Originalmente, a Dália era composta por oito reinos. Sendo estes Alfambres, Arcádia, Alhures, Lótus, Ilhures, Laios, Jadis e Solaris. Destarte, a Peste Negra abateu-se sobre ambos no princípio e executou não somente a linhagem real dos reinos, mas também sua população.
- Sei o que estão pensando, mas sim - ele tossiu - Uma herdeira, bastarda, da Casa Charne ainda era viva.
Charne. A família real de Jadis.
- Era viva? - ressaltou Froy.
- Sim, a rainha de Jadis, Antoniette - ele sorriu, e era medonho vê-lo assim - Nos casamos. Foi um casamento feliz, próspero. Entretanto, quando conseguimos enfim reerguer o reino...
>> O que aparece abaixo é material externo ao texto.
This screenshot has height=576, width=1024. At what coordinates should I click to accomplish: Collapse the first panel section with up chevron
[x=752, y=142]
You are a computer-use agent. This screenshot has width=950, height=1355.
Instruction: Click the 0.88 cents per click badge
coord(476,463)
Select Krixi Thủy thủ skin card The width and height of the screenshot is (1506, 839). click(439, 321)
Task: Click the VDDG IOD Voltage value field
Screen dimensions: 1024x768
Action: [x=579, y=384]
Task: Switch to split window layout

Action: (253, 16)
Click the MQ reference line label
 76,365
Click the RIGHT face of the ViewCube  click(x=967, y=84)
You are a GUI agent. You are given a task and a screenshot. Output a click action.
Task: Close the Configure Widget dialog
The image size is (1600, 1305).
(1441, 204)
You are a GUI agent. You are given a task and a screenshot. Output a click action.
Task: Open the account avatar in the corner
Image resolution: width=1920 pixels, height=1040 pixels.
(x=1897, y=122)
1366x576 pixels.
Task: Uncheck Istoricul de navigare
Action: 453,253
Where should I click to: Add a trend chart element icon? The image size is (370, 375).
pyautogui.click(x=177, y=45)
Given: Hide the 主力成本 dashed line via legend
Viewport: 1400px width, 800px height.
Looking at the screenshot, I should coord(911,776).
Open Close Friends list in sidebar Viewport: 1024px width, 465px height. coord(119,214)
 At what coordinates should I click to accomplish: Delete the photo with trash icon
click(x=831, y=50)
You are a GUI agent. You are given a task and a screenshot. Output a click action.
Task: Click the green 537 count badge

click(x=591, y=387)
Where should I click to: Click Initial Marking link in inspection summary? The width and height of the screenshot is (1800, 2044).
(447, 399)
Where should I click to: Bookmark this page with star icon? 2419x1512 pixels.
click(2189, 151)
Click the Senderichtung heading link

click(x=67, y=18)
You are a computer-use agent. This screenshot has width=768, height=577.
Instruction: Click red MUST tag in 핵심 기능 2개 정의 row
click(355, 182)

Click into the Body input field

- Ela morreu - constatei - E Vossa Majestade tornou-se não só o rei de Lótus, mas de Jadis e Solaris.
- Eles estão unificados, Alteza. Sou somente o rei de Lótus, entretanto, com um vasto domínio de terras.
- Fascinante. Pobre rainha Antoniette, gostaria de tê-la conhecido - confessei - Qual foi o motivo do óbito?
- Ela sofreu um acidente, escorregou e atravessou uma janela do palácio de Jadis - disse ele, com um nítido e falso pesar.
- Acontece sempre, não é mesmo? - diz meu príncipe, compassivo - Bom, os criados o encaminharão até os aposentos, Majestade.
Ele assente, mas não sem antes me lançar um olhar malicioso.
- Espero revê-la mais tarde, Alteza.
Sorrio, falsa. Conforme o rei e seus acompanhantes se designam aos respectivos aposentos, a corte de Alhures se dispersa. Quando finalmente percebo que somente Froy e eu estamos na sala, espero que ele fale primeiro.
- Ele não está aqui para visitar - vocifera ele - Ele está estudando nossas forças, nosso território. Octavius quer tomar Alhures.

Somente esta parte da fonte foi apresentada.